If a pregnancy doesn’t occur, hCG isn’t produced. This triggers the corpus luteum to break down and stop producing progesterone. Once this occurs, the endometrium comes away as a menstruation. The drop in progesterone triggers the brain to start the process again.
Breasts
So far, we’ve explained the female reproductive system and how the brain supports ovulation and triggers menstruation. While they are not reproductive organs, but rather secondary sex characteristics, the breasts are a part of the female reproductive system, and play an important role after the birth of a child.
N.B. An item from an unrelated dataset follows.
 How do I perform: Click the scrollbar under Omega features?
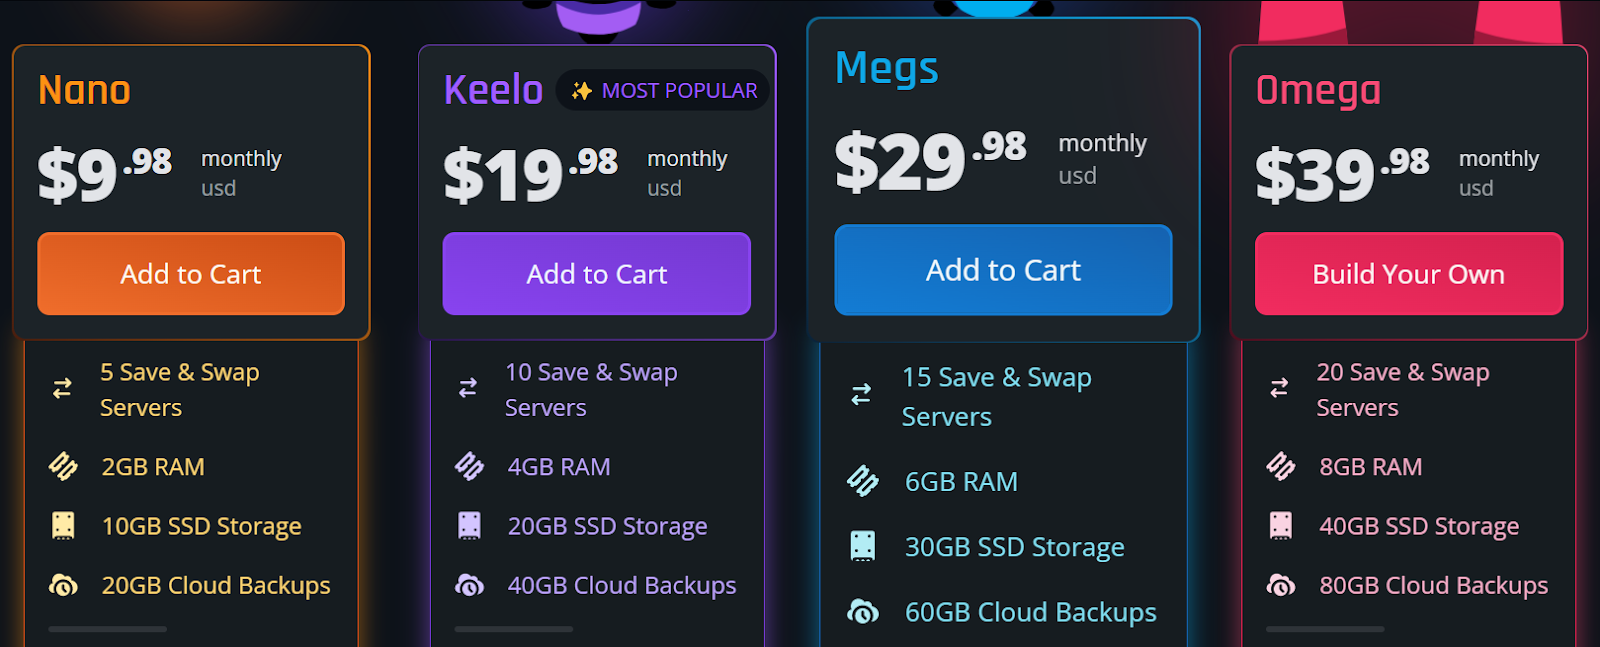[1325, 629]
During breastfeeding (lactation), the female breasts are responsible for producing, storing and transporting milk. The breasts can have a lot of individual variation in size, shape and look. Here is a brief summary of the anatomy of the breast and the production of milk.
Externally:
- Nipples: are raised cylindrical or conical projections (although some women may have inverted nipples that don’t project) at the center of the areola. They contain many small openings, called lactiferous ducts, where the milk exits. The nipples are supplied by many nerve endings making them sensitive to sexual arousal and breastfeeding.
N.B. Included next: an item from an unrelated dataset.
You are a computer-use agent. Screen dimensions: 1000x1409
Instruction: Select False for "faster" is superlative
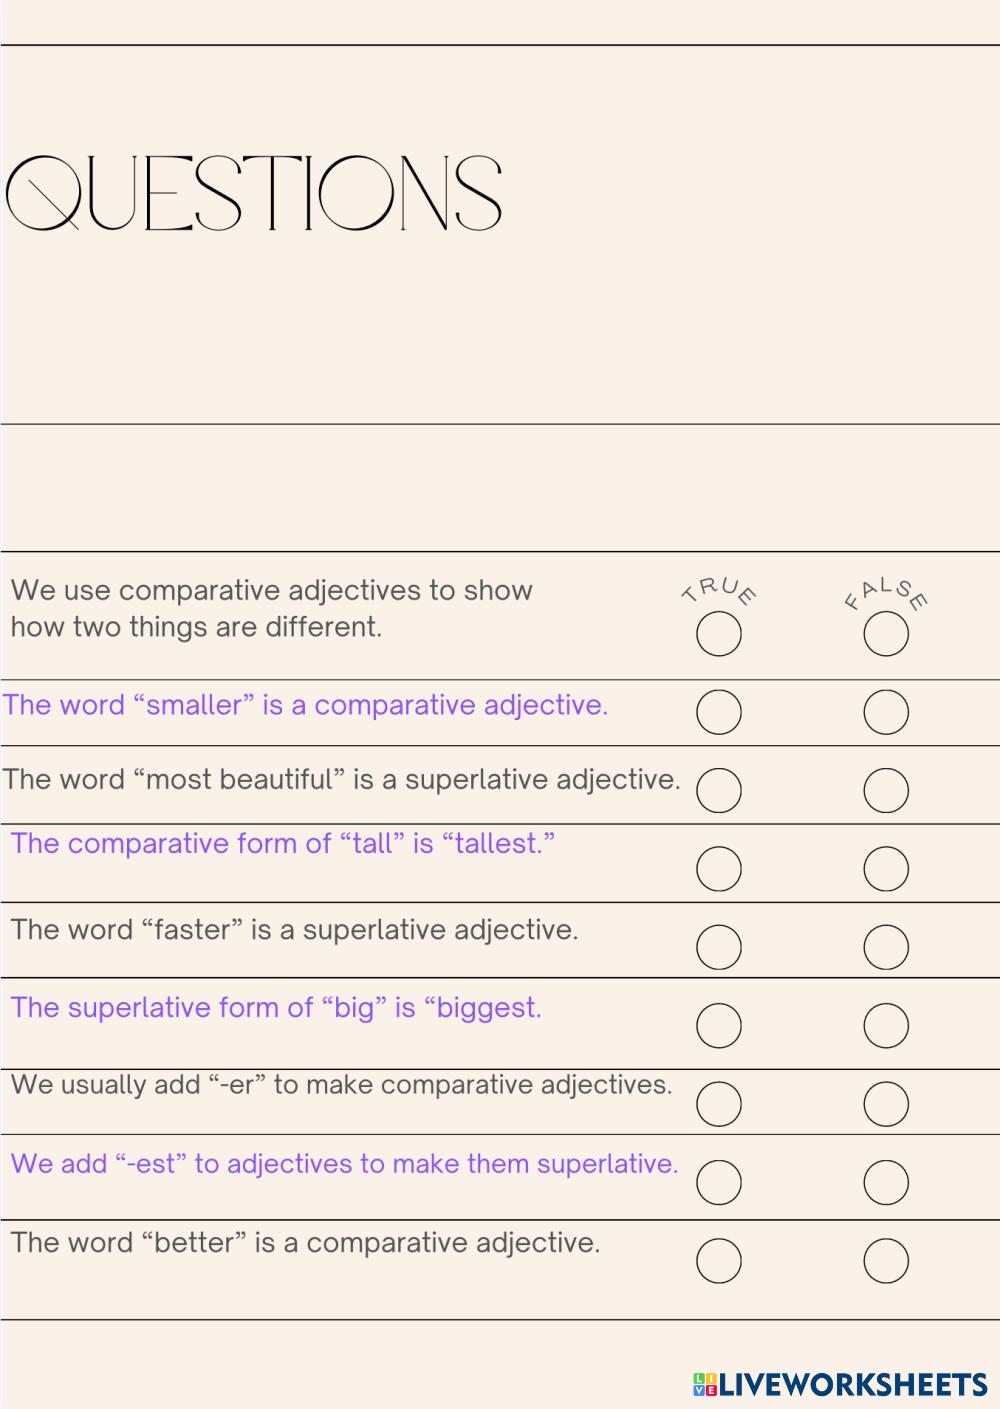click(886, 947)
- Areolas: circular darkened areas of skin surrounding the nipples. The areola varies in size, shape and colour among women. The areola contains sebaceous glands that help lubricate the nipple and Montgomery's glands (small, raised bumps on the surface), which secrete a fluid to keep the areola and nipple area moisturized and protected.
- Breast tissue: the form of the breast is composed of glandular tissue (responsible for production and storage of milk during lactation), fat (filling the space between the glandular tissue) and connective tissue (which gives the breast structure and support.
Internally:
- Mammary glands: are the primary structures for mild production, composed of lobes and lobules. Each breast usually contains 15-20 lobes, which divide into smaller lobules.
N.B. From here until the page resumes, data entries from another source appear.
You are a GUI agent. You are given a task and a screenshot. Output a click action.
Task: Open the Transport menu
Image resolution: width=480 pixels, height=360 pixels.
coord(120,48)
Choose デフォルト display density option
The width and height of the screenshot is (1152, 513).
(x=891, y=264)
- Alveoli: are mild producing cells present in the lobules.
- Milk ducts: are thin tubed-like structures that transports the milk from the alveoli in the lobules to the nipple, they make up a branched network within the breast tissue. The main mild ducts are the lactiferous ducts.
- Lactiferous sinuses: are small, dilated areas just behind the nipple that store milk before it is released.
- Suspensory ligaments: support the breast tissue and help maintain shape and position of the breast.
- Blood vessels and lymphatic system: the breast tissue has a well-supplied blood and lymphatic system, where the blood vessels supply oxygen and nutrients to the breast and the lymphatic system drains the excess fluid and waste products away.
- Adipose tissue: is fat distributed throughout the breast providing cushioning and structure to the breast.
- Conditions associated with the breast:
- Breast cancer
- Fibrocystic breast changes
- Mastitis
- Breast abscess or cysts
Summary
Made up of internal and external glands, tissues and organs, the female reproductive system coordinates and supports reproductive processes, like ovulation, menstruation, and pregnancy. Small or large imbalances or problems can cause issues with the menstrual cycle, fertility and breastfeeding. We mention some conditions for each anatomical structure to highlight the possible problems arising. If you feel you have any condition or concern on your anatomy or reproductive system, then consult a healthcare professional for a thorough evaluation, diagnosis and treatment.